## REQUIREMENT
Each entry needs to be duplicated exactly.

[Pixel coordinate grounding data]
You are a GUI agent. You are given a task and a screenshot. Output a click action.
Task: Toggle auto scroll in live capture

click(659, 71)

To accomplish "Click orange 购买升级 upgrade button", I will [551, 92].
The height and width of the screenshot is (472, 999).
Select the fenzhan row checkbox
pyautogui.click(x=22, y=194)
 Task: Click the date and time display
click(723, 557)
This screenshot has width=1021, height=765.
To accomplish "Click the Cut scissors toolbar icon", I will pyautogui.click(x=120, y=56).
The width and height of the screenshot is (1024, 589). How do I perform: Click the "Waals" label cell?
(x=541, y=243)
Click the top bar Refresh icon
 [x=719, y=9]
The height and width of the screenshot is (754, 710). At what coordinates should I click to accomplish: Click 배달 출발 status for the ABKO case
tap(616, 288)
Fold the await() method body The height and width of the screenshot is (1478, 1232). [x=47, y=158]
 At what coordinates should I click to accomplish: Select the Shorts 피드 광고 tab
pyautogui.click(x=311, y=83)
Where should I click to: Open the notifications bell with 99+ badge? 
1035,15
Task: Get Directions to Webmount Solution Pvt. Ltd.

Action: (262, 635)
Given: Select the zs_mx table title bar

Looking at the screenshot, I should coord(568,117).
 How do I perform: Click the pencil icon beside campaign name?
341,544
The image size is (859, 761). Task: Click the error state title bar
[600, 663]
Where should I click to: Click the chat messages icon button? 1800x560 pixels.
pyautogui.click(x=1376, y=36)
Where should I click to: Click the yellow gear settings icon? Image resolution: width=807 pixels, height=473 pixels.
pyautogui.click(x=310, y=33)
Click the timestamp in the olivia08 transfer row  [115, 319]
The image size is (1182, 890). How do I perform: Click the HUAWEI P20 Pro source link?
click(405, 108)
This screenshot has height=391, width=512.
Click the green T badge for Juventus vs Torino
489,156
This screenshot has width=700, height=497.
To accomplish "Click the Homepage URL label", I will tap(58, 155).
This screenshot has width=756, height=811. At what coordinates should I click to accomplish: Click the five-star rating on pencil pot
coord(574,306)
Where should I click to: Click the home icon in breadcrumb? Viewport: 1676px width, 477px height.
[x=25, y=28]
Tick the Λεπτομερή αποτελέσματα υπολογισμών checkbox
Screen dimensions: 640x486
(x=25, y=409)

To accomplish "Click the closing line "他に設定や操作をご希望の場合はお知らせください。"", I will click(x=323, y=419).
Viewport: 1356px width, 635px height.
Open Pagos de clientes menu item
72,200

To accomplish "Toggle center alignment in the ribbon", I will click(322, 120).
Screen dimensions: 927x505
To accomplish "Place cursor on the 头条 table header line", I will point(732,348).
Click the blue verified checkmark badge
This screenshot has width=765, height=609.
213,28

## TASK RESULT
You are a GUI agent. You are given a task and a screenshot. Output a click action.
Task: Toggle auto scroll in live capture

click(659, 71)

To accomplish "Click orange 购买升级 upgrade button", I will [551, 92].
The height and width of the screenshot is (472, 999).
Select the fenzhan row checkbox
pyautogui.click(x=22, y=194)
 Task: Click the date and time display
click(723, 557)
This screenshot has width=1021, height=765.
To accomplish "Click the Cut scissors toolbar icon", I will pyautogui.click(x=120, y=56).
The width and height of the screenshot is (1024, 589). How do I perform: Click the "Waals" label cell?
(x=541, y=243)
Click the top bar Refresh icon
 [x=719, y=9]
The height and width of the screenshot is (754, 710). At what coordinates should I click to accomplish: Click 배달 출발 status for the ABKO case
tap(616, 288)
Fold the await() method body The height and width of the screenshot is (1478, 1232). [x=47, y=158]
 At what coordinates should I click to accomplish: Select the Shorts 피드 광고 tab
pyautogui.click(x=311, y=83)
Where should I click to: Open the notifications bell with 99+ badge? 
1035,15
Task: Get Directions to Webmount Solution Pvt. Ltd.

Action: (262, 635)
Given: Select the zs_mx table title bar

Looking at the screenshot, I should coord(568,117).
 How do I perform: Click the pencil icon beside campaign name?
341,544
The image size is (859, 761). Task: Click the error state title bar
[600, 663]
Where should I click to: Click the chat messages icon button? 1800x560 pixels.
pyautogui.click(x=1376, y=36)
Where should I click to: Click the yellow gear settings icon? Image resolution: width=807 pixels, height=473 pixels.
pyautogui.click(x=310, y=33)
Click the timestamp in the olivia08 transfer row  [115, 319]
The image size is (1182, 890). How do I perform: Click the HUAWEI P20 Pro source link?
click(405, 108)
This screenshot has height=391, width=512.
Click the green T badge for Juventus vs Torino
489,156
This screenshot has width=700, height=497.
To accomplish "Click the Homepage URL label", I will tap(58, 155).
This screenshot has width=756, height=811. At what coordinates should I click to accomplish: Click the five-star rating on pencil pot
coord(574,306)
Where should I click to: Click the home icon in breadcrumb? Viewport: 1676px width, 477px height.
[x=25, y=28]
Tick the Λεπτομερή αποτελέσματα υπολογισμών checkbox
Screen dimensions: 640x486
(x=25, y=409)

To accomplish "Click the closing line "他に設定や操作をご希望の場合はお知らせください。"", I will click(x=323, y=419).
Viewport: 1356px width, 635px height.
Open Pagos de clientes menu item
72,200

To accomplish "Toggle center alignment in the ribbon", I will click(322, 120).
Screen dimensions: 927x505
To accomplish "Place cursor on the 头条 table header line", I will point(732,348).
Click the blue verified checkmark badge
This screenshot has width=765, height=609.
213,28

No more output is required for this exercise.